THE RECORDS Block Start

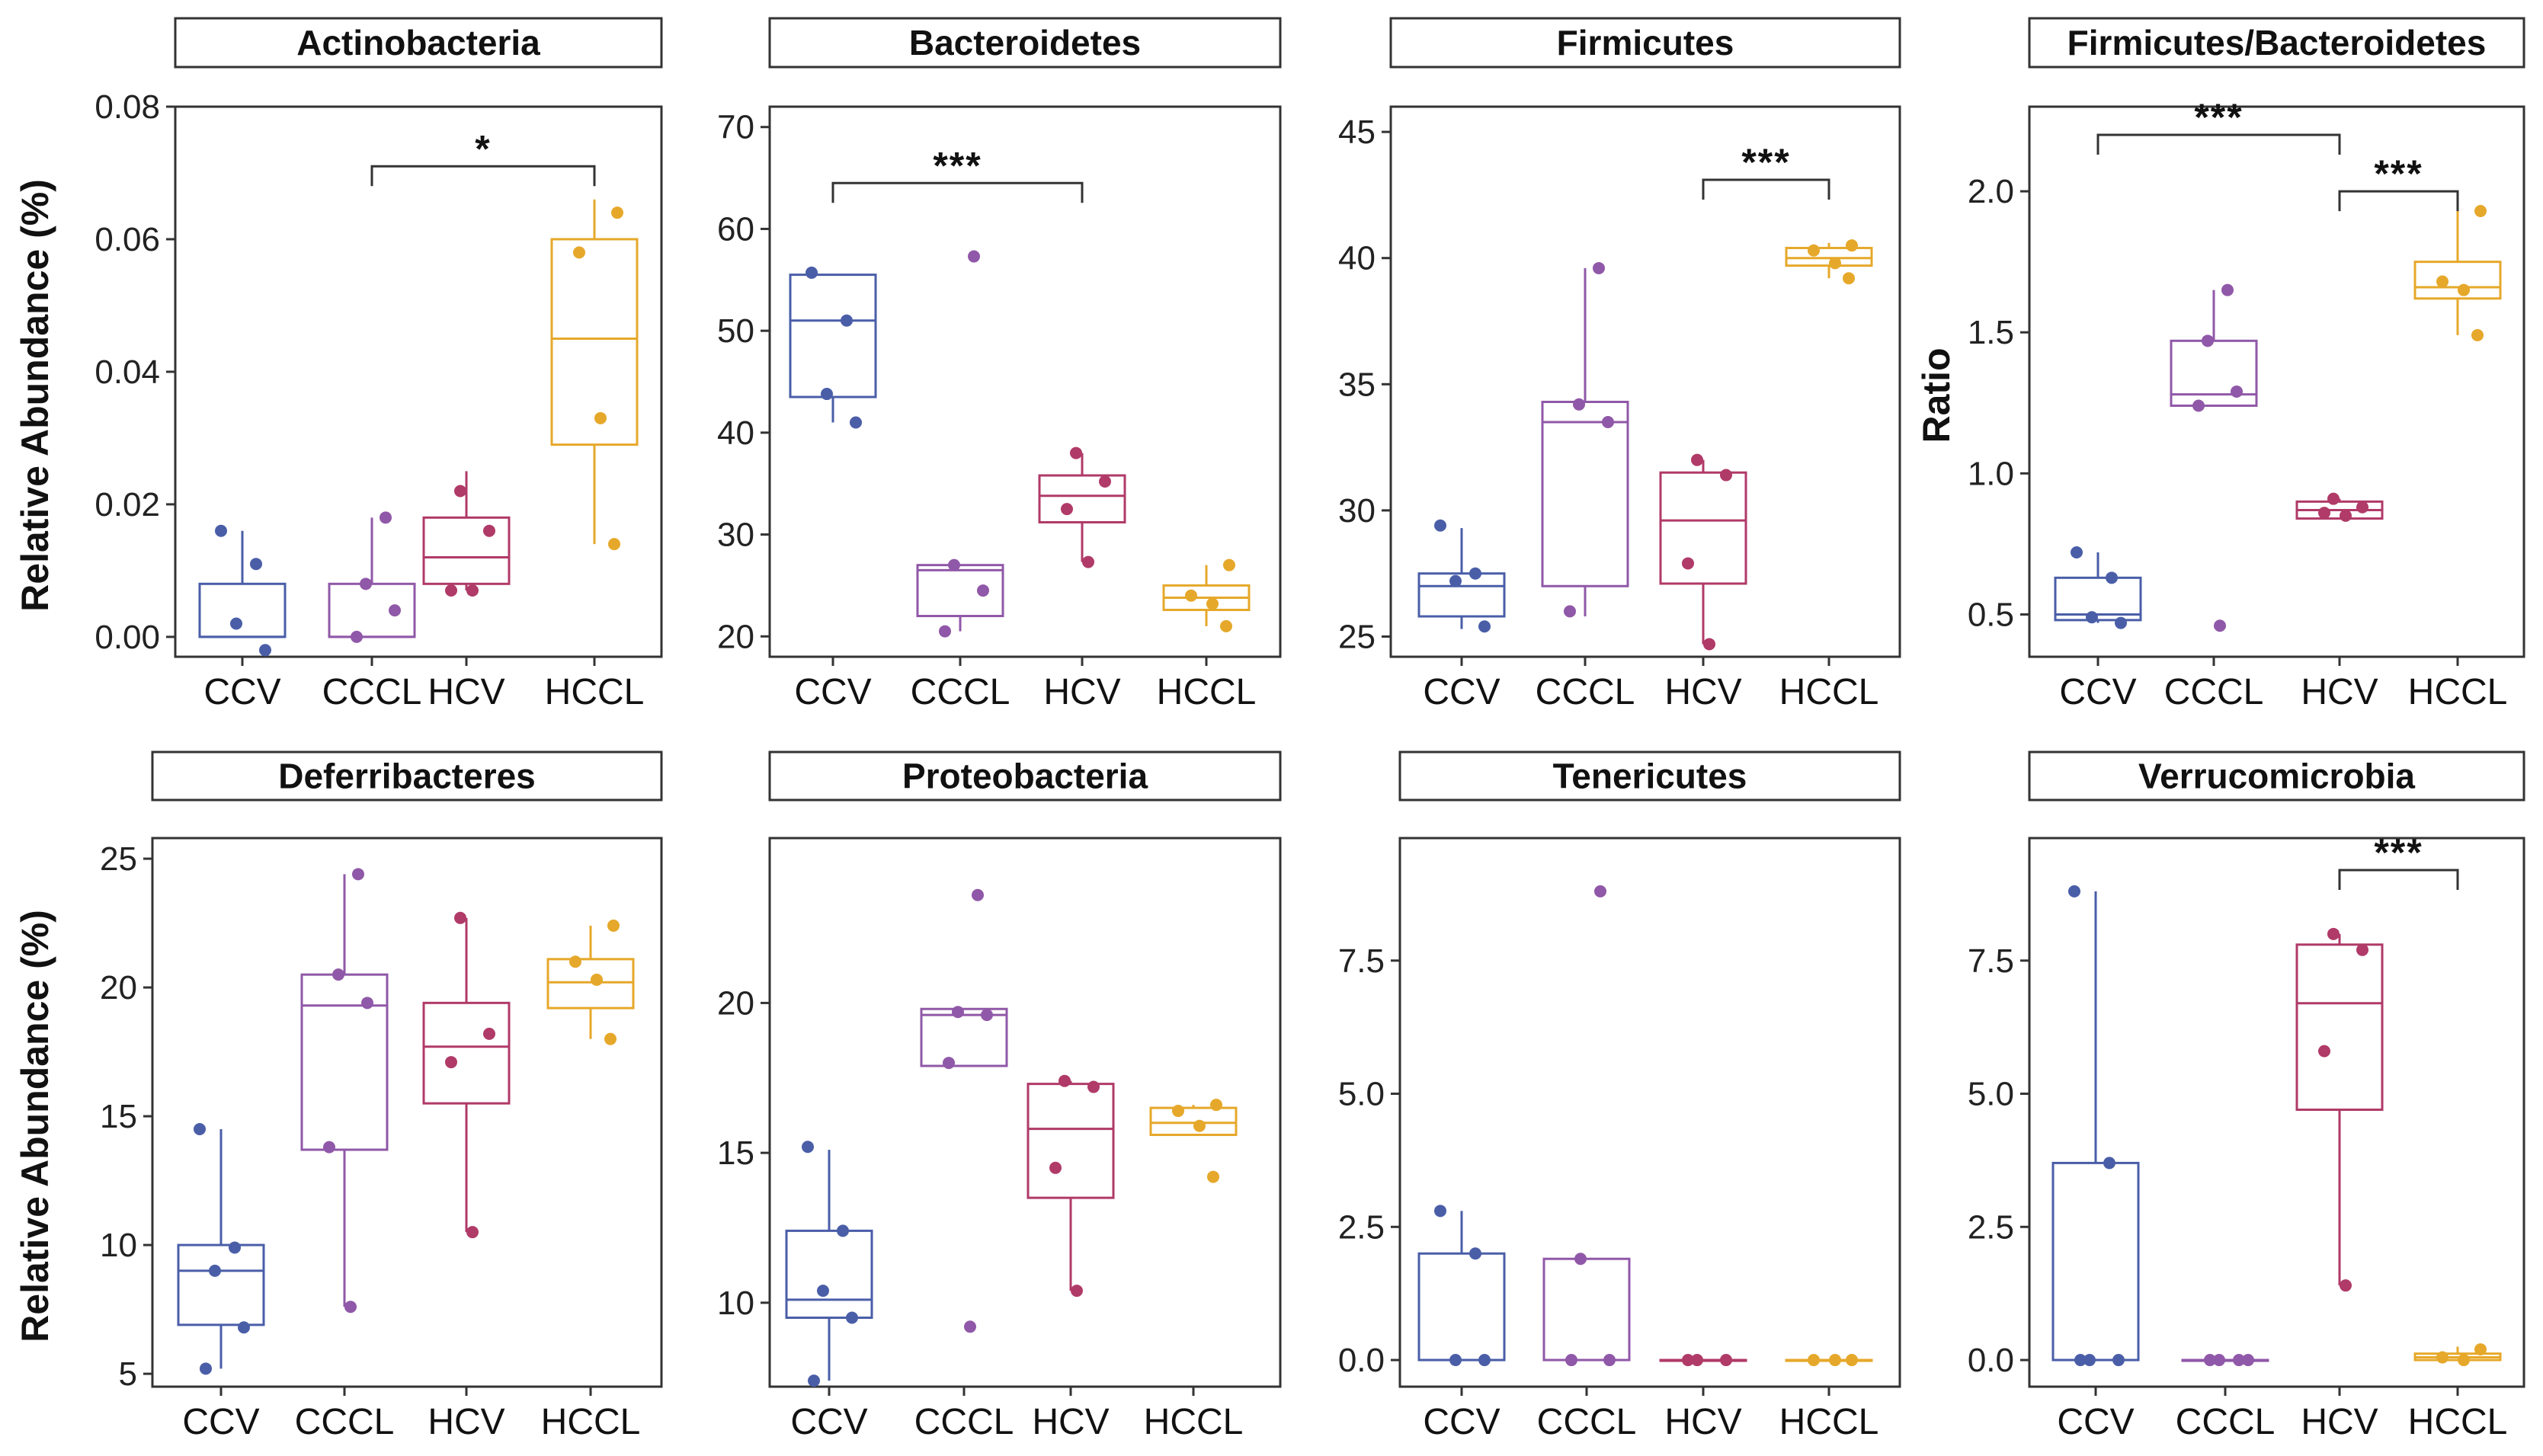 This screenshot has width=2543, height=1456. I want to click on y-tick-label: 70, so click(736, 128).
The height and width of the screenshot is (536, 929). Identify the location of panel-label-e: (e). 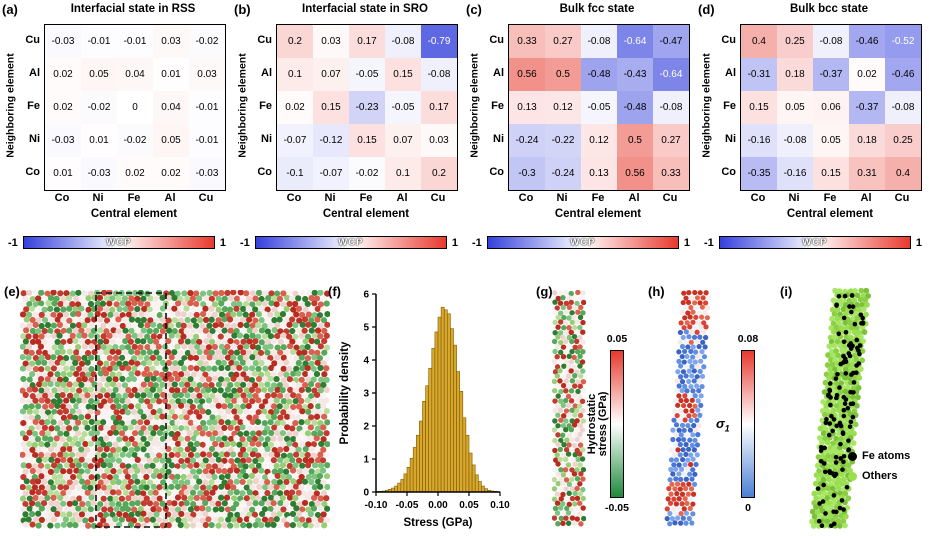
(12, 292).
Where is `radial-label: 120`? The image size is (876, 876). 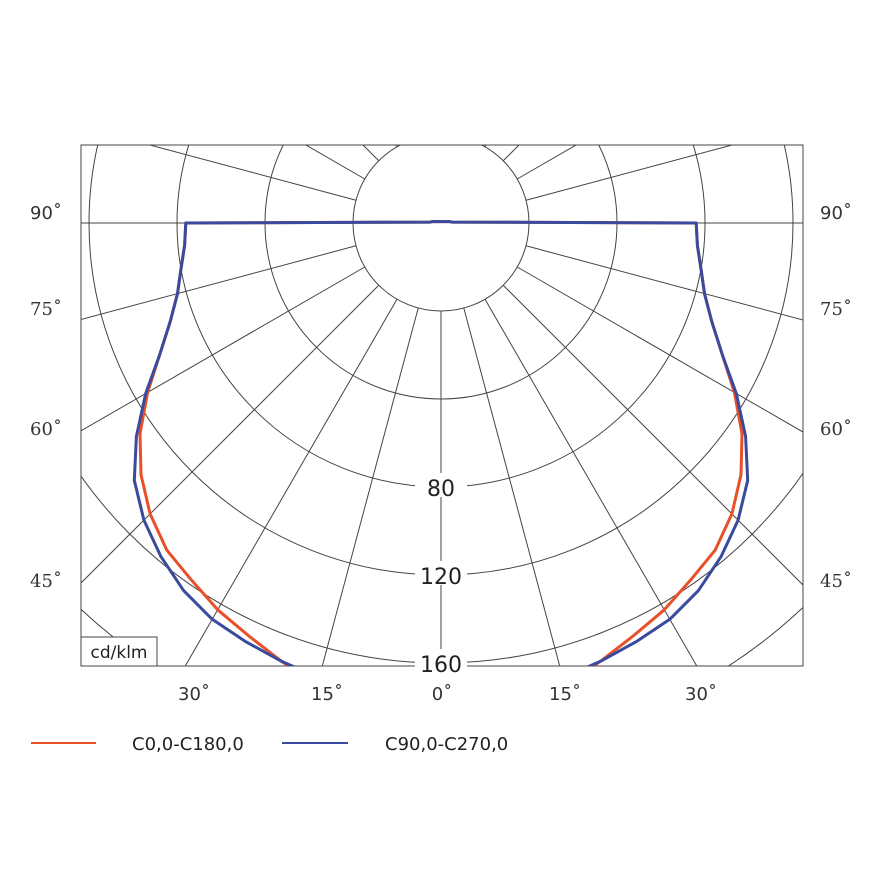
radial-label: 120 is located at coordinates (441, 578).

THE RECORDS Block End

DESCRIPTION OF THE TASK
Please copy the material above word for word, leaving out the pictures.

ANSWER SPACE
 This screenshot has width=2543, height=1456. I want to click on y-tick-label: 70, so click(736, 128).
The height and width of the screenshot is (536, 929). Identify the location of panel-label-e: (e). 
(12, 292).
Where is `radial-label: 120`? The image size is (876, 876). 
radial-label: 120 is located at coordinates (441, 578).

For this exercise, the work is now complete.